■ Short task: Copy out every one of the lines below, requests included, and raise each coordinate in the answers by 46 while keeping the numbers in the requests unchanged. Leave the pictures out of your answer.

■ Given entries:
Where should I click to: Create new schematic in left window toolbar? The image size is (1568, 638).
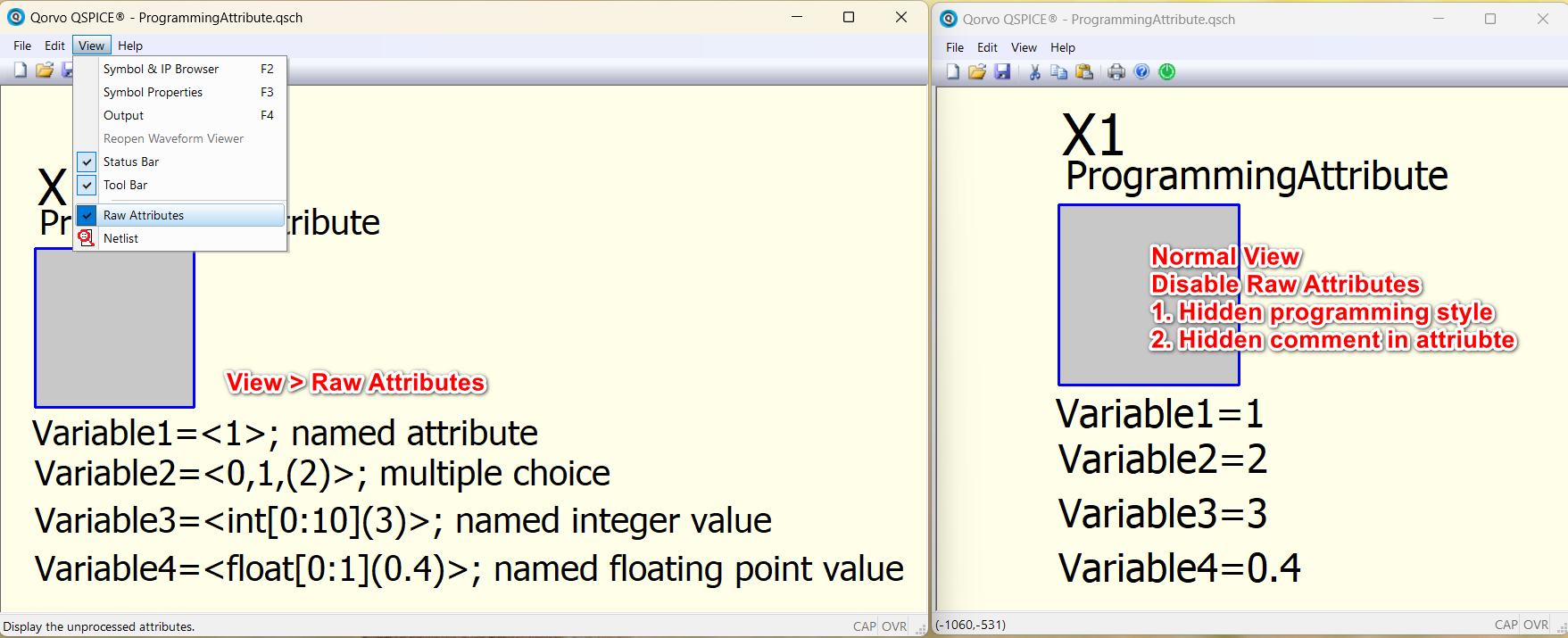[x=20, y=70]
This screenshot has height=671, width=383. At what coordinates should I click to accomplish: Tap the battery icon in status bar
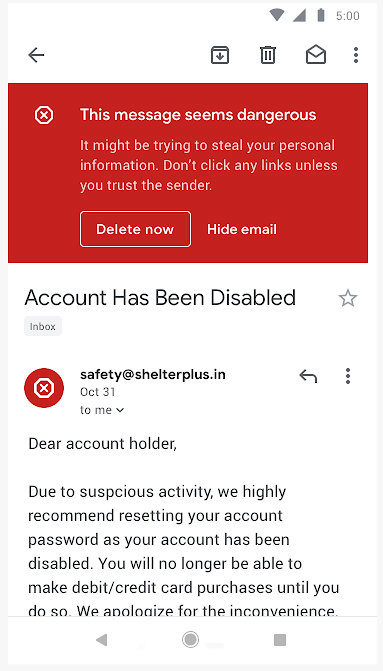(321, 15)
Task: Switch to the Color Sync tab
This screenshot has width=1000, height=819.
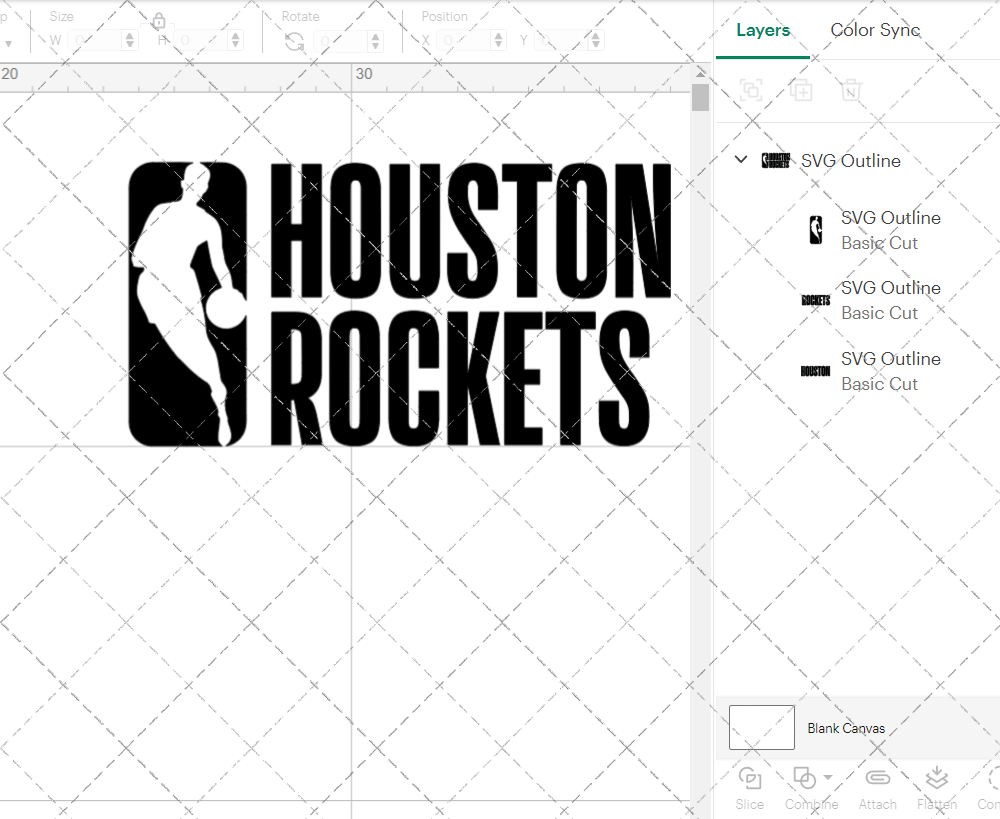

■ Result:
Where should I click to: Create new schematic in left window toolbar? The image size is (1568, 638).
[x=66, y=116]
This screenshot has height=671, width=383. At what coordinates should I click to accomplish: Tap the battery icon in status bar
(367, 61)
Task: Switch to the Color Sync tab
This screenshot has width=1000, height=819.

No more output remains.